3月16日(土)に開催される、西武ライオンズ初のOB戦「LIONS CHRONICLE 西武ライオンズ LEGEND GAME 2024」まで、約1か月半となりました。

ここでは、出場が予定されているライオンズOBたちの、一味違った現役時代のエピソードや、玄人好みする記録などを紹介していきます。

小野 和幸(おの・かずゆき) 

投手 右投げ・右打ち 1962年8月19日生まれ
ライオンズ在籍:1981~87年
通算成績:151試合 43勝39敗 防御率4.19
背番号:13(81年)、17(82~82年途中)、13(82年途中~87年)

甲子園出場はなかったものの、186㎝の長身から投げ下ろす速球で、秋田・金足農業高校時代からプロ注目の存在だった。80年ドラフト外でライオンズに入団。秋山幸二、安部理、西本和人らと同期で同学年になる。

高卒1年目から、現在もイースタンリーグ最多記録となるシーズン15勝をあげる大活躍。ちょうど同じ年にMLBロサンゼルス・ドジャースで、旋風を巻き起こしていた若手左腕フェルナンド・バレンズエラになぞらえて「和製バレンズエラ」の呼び名が付けられた。

まだクライマックス・シリーズのなかった時代。優勝チームが決まったあとは、勝敗への興味が薄れた「消化試合」となり、来季に向けた若手選手の“お試し起用”が、頻繁に行われていた。

この年ライオンズは4位に終わり、シーズン最終130試合目となる10月4日のロッテオリオンズ戦で、小野にチャンスが与えられる。1軍初登板初先発となった小野は、5回を4安打3失点と合格点のピッチング。石毛宏典の2ランをはじめ計4本塁打の援護もあって、ライオンズの高卒ルーキーでは初となる、プロ初登板初勝利となった。

23年シーズン終了時点で、プロ初登板初勝利したライオンズの高卒ルーキーは、この小野和幸と松坂大輔のふたりしかいない。

ライオンズ  プロ初登板初勝利した新人投手 ★太字は高卒新人

83年にもイースタンで最多勝、84年にはやはりイースタンで最優秀防御率に輝き、さらなる飛躍が期待されたが、1軍になると制球が甘くなるのを怖れてか。カウントが2ストライク3ボールばかりになる「フルハウス投球」で、なかなか定着できなかった。

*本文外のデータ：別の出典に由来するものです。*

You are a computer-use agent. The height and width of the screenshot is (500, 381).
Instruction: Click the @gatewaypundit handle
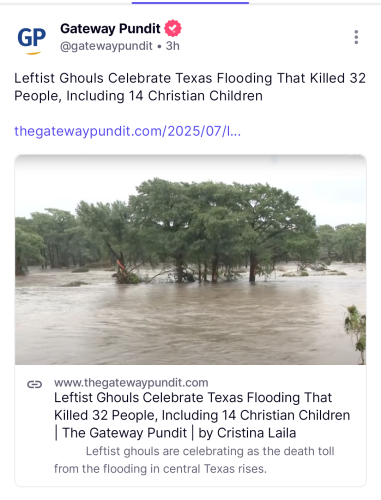pyautogui.click(x=106, y=46)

プロ5年目の85年、阪神タイガースとの日本シリーズ第5戦では、ライオンズファンも驚きの先発に抜擢される。松沼兄弟、工藤公康をベンチから外し、6戦以降に温存しようとした廣岡達郎監督による奇策だったが、うまく運ばず。甲子園の大観衆のなか、いきなり4番の掛布雅之に3ランを浴びるなどして4失点。1回持たずにK・Oされてしまった。

87年に初めてシーズン規定投球回に到達するが、4勝11敗と大きく負けが先行する。ただ、そのなかにあって、あげた4勝すべてが完投勝利。うち完封が2度、無四球試合が2度と、ポテンシャルの高さをのぞかせる。

すると、中日ドラゴンズの平野謙との交換トレードが成立。星野仙一監督に「勝ち負け(4勝11敗)が、逆の11勝4敗になって当然のピッチャー」だと、88年シーズンの開幕2戦目の先発に起用されると、いきなり1対0での完封勝利をあげる。これを機に一気に才能が開花して18勝をマーク。最多勝と最高勝率のタイトルを獲得して、リーグ優勝の立役者となる。

迎えたライオンズとの日本シリーズでは、第1戦に先発。だが2回表、清原和博にナゴヤ球場のレフトスタンドの場外へ、そばを通る新幹線の高架橋に激突する特大のホームランを打たれてしまう。

シリーズの行方を決めたとまで言われる一発に、歯車が狂ってしまったのか。その後は、90年に5勝したのが最多。15年間のプロ生活であげた通算43勝のうち、88年の1年間に1/3以上をあげた計算になる。

93年にドラゴンズを自由契約。ライオンズ時代の投手コーチだった八木沢荘六監督にみずから売り込む形で、千葉ロッテマリーンズにテスト入団する。

94年4月26日のライオンズ戦で先発のチャンスをつかむと、7回まで垣内哲也のソロ本塁打の1点に抑える好投で、自身4年ぶりの勝利をあげる。88年の日本シリーズでは勝てなかった古巣相手に、一矢を報いてみせた。

95年に引退、そのままマリーンズのコーチを8年間担当した。 

小野和幸  年度別成績

・主なタイトル
 最多勝利(88年)
 最高勝率(88年)
 ベストナイン(88年)
 オールスター出場 2回(86、88年)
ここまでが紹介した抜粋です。